Problem description: The answer must match the listing exactly, with every line written out again.

Exercise data:
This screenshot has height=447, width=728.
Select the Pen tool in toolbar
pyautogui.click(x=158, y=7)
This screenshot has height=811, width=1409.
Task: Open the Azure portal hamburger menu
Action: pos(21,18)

Result for this exercise:
This screenshot has height=447, width=728.
Select the Pen tool in toolbar
pyautogui.click(x=158, y=7)
This screenshot has height=811, width=1409.
Task: Open the Azure portal hamburger menu
Action: pos(21,18)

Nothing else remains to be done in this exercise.